Putting eight minutes worth of emergency feed water into the steam generator would have removed a significant amount of heat from the primary coolant system. It would have slowed the rate of boiling, reduced the leakage rate through the PORV and reduced the heat up rate of the core materials.
With the slower heat up rate and slower rate of boiling, it is possible that Brian Hehler could have been the hero who prevented core damage. He arrived for a shift change at 6:00 am, by 06:18 he observed indications that told him that the PORV was leaking, so he shut the stop valve and halted the leak. Post event analysis indicates that action was about 30 minutes too late to prevent the core from being uncovered and experiencing substantial damage.
The only way to determine if this seemingly minor occurrence had a significant impact on the event progression would be to run event simulations with actual plant and equipment capacity numbers through the codes that have been developed and refined in the several decades since the event.
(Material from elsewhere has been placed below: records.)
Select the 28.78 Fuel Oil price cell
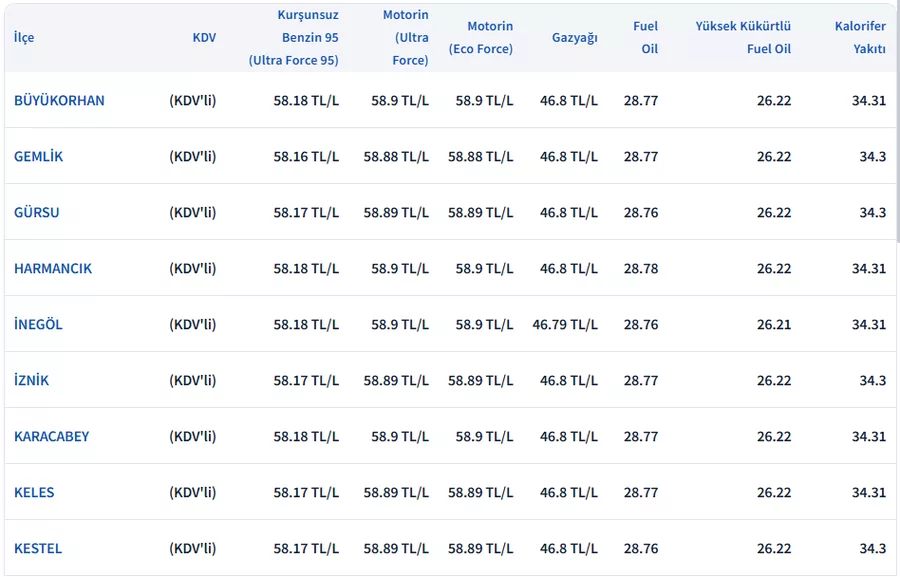This screenshot has width=900, height=577. [640, 269]
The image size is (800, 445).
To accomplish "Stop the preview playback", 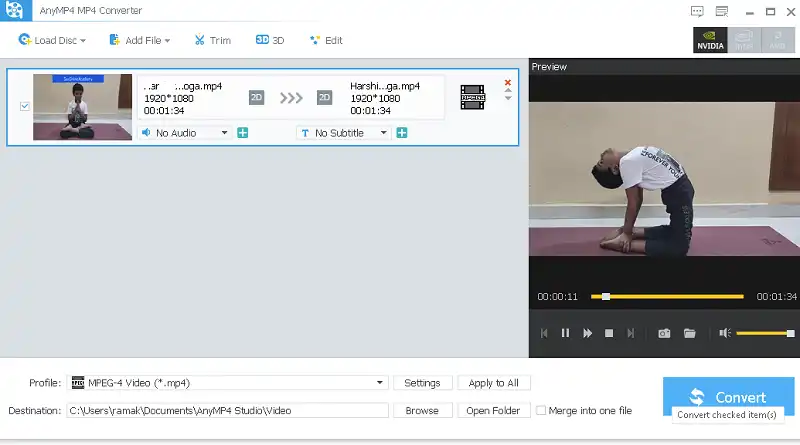I will tap(608, 333).
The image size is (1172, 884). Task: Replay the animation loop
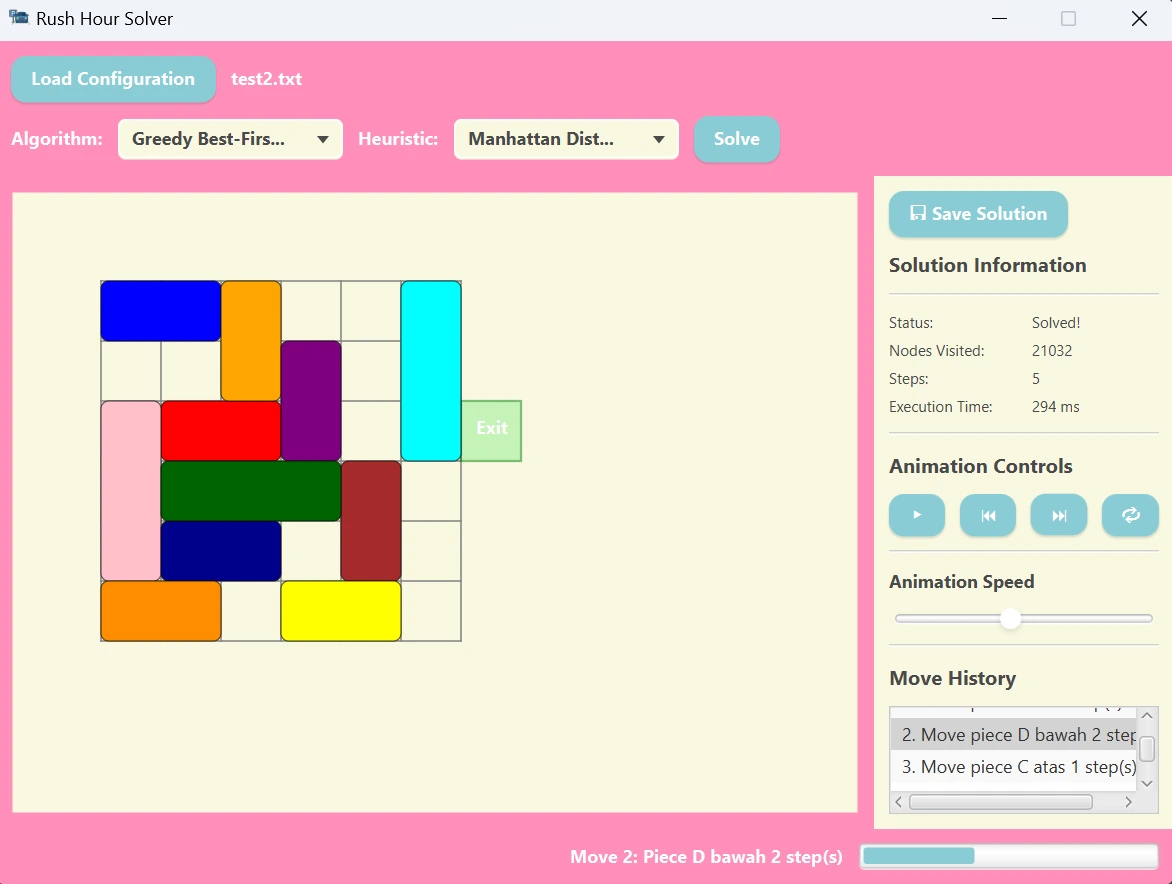[x=1130, y=515]
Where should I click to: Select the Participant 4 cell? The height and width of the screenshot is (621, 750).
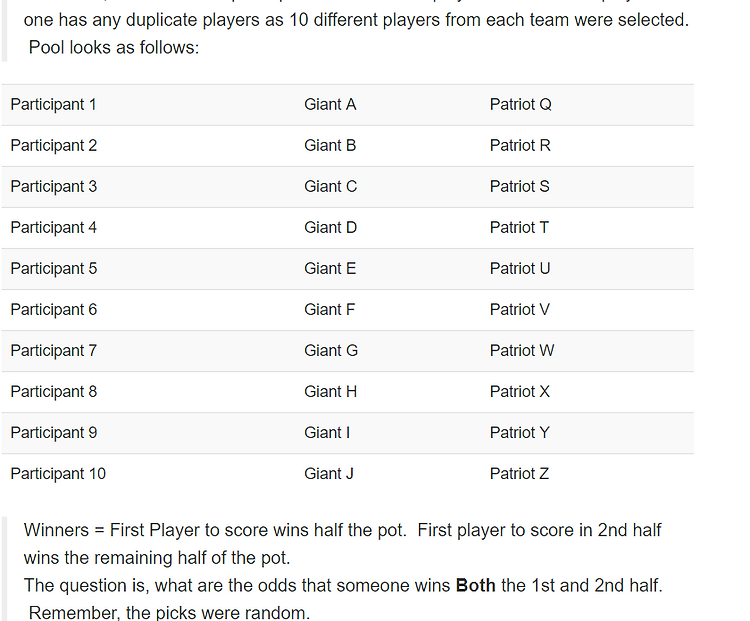click(x=148, y=228)
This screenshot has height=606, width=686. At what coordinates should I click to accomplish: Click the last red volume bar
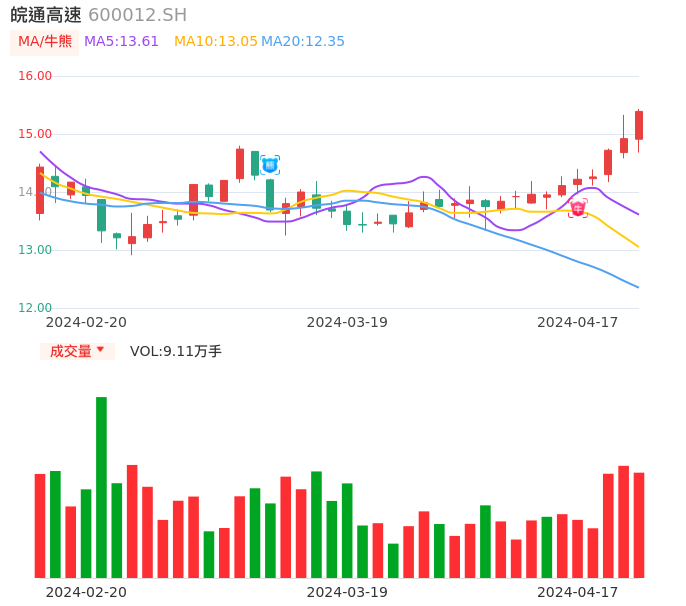(639, 525)
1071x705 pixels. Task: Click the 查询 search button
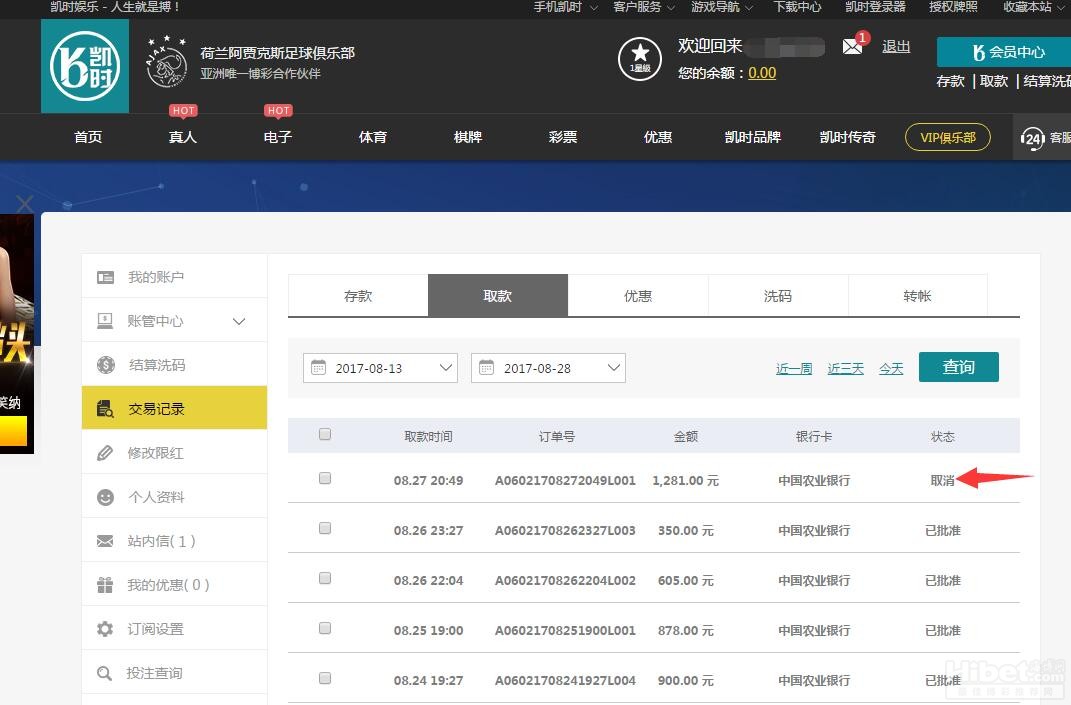pos(958,367)
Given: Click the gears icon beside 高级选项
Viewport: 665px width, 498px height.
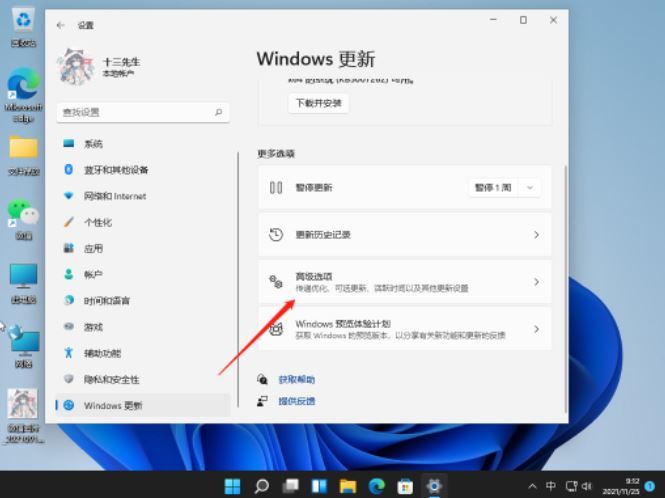Looking at the screenshot, I should click(x=277, y=282).
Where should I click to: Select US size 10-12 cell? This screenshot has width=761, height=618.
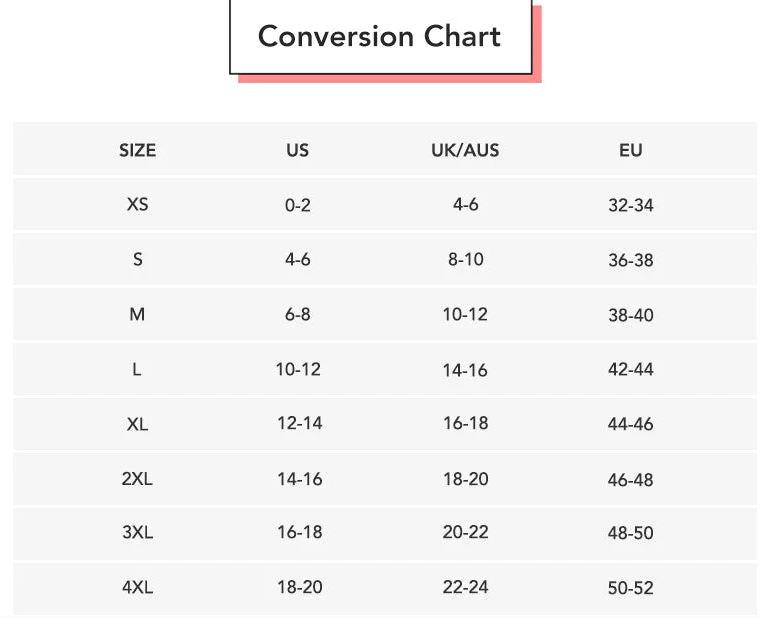click(298, 370)
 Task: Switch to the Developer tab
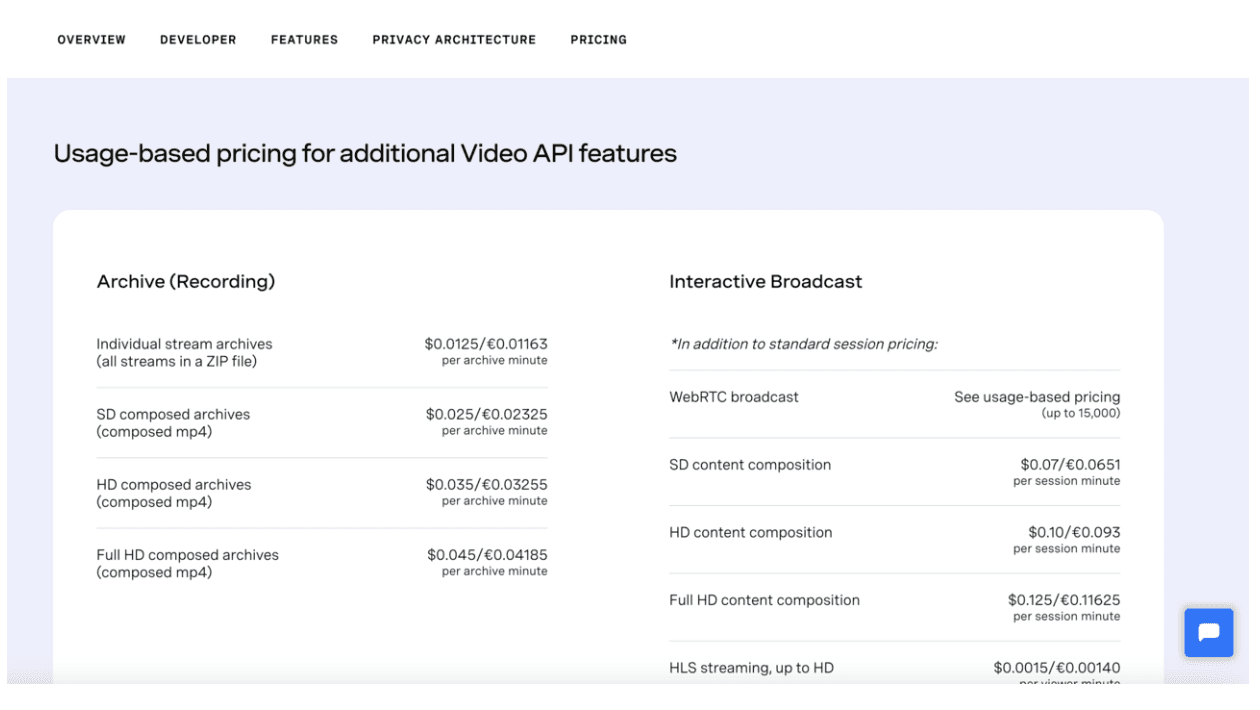pos(198,40)
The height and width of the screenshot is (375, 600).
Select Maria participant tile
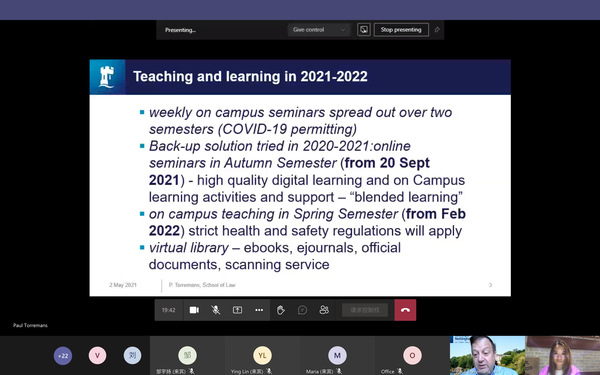tap(338, 355)
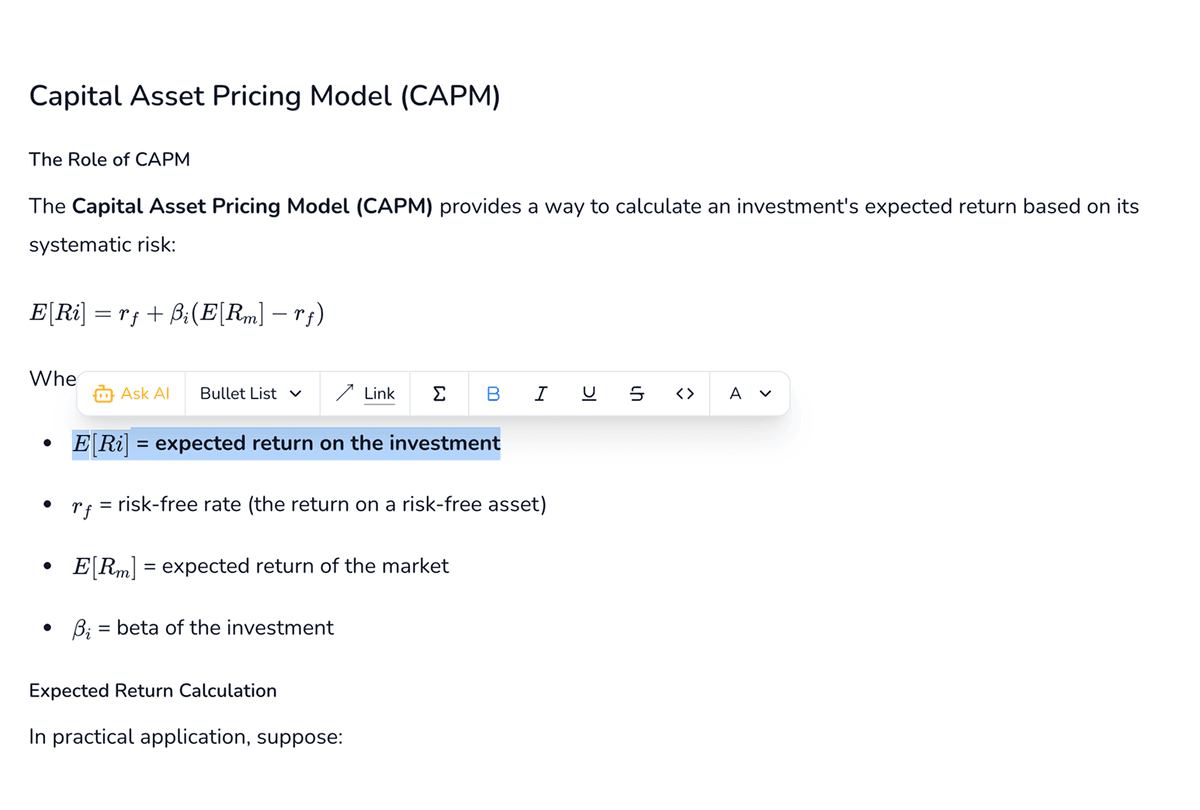Click the beta of the investment bullet
Screen dimensions: 1200x810
click(203, 627)
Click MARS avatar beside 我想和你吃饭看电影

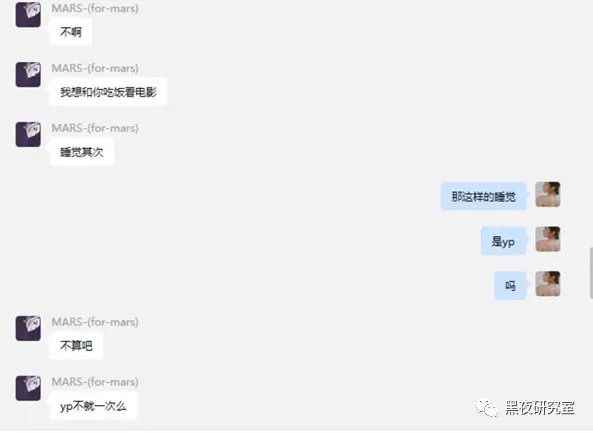click(28, 74)
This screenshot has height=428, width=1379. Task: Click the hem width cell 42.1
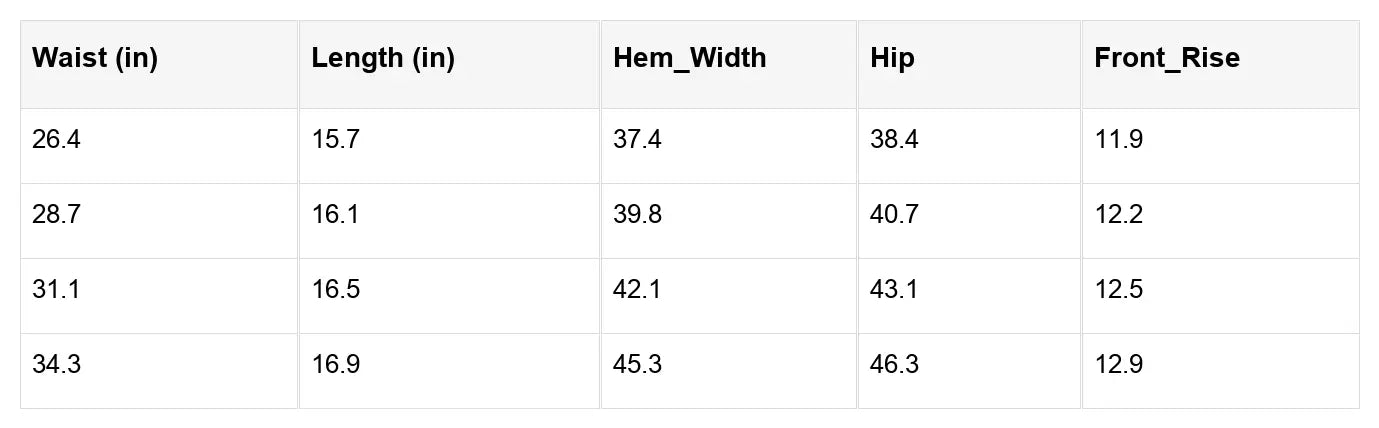(x=637, y=290)
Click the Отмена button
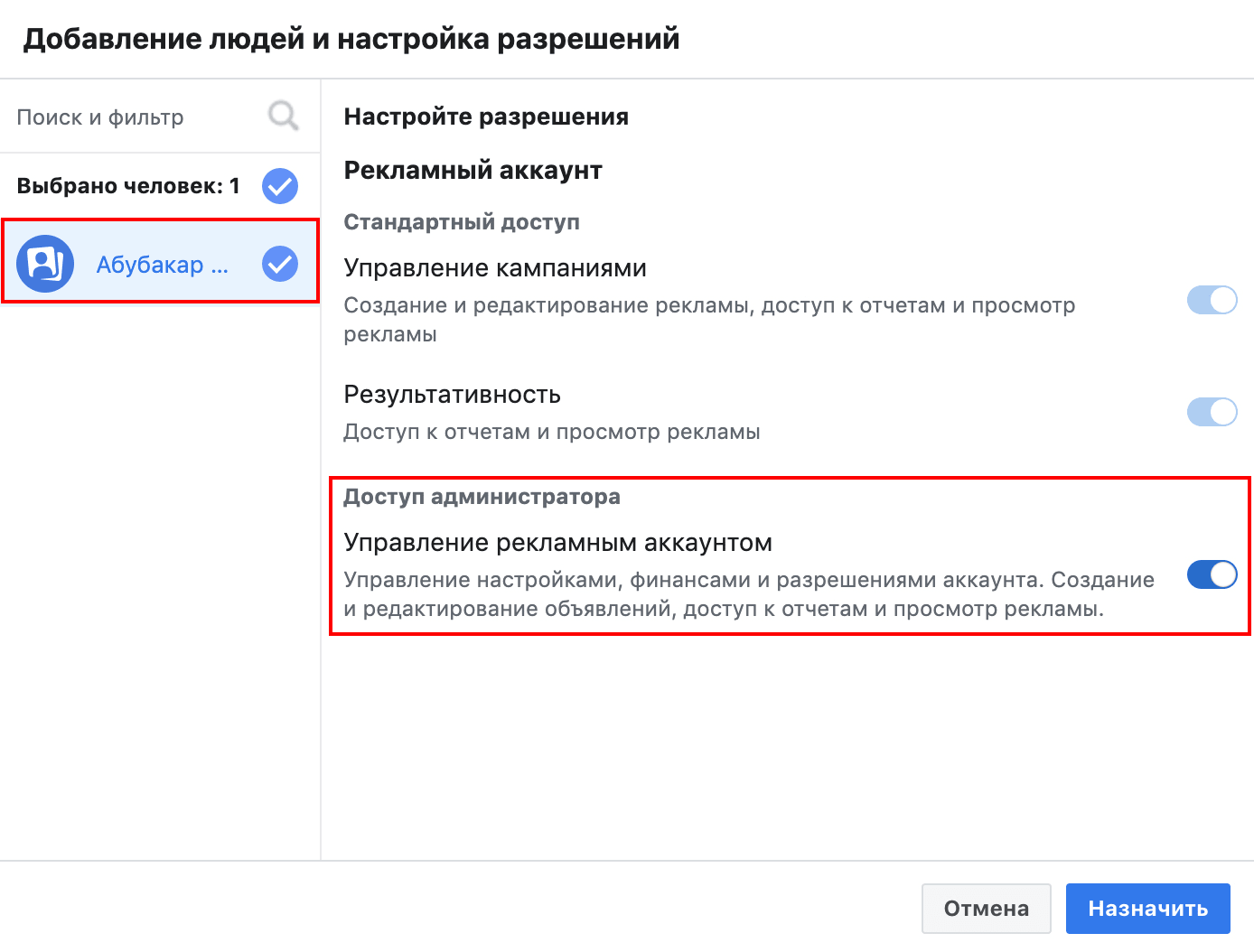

It is quite likely that the major core damage and the permanent loss of the plant were unintended consequences of the event, but it is difficult to accept the idea that so many unexplained, mispositioned pieces of otherwise functional equipment happened because of unrelated accidental actions.
The open, almost impossible to answer, question is who might have made the decision to install the temporary hose on the fitting to the instrument air system, to shut the 12s valves, and to the indication obscuring tags. Did the same person initiate the flow of water into the instrument air system on the anniversary of initial operation; almost to the minute?
There are more installments coming, but this post is already one of the longest ever posted on Atomic Insights.
Note: Readers with deep professional knowledge suggested a few technical detail revisions from the initial version. Those changes, mostly revolving around steam generator water levels, average coolant temperatures, the classification of the instrument air system and the responsibility for the design of steam plant systems were made on Jan 19, 2014. They are not marked because the intent is for the permanent post to be a long lasting piece of finished reference material.
Additional revisions were made on September 10, 2014 after a number of conversations with people who had more detailed knowledge of the event and the engineering design. Again, those changes are not marked.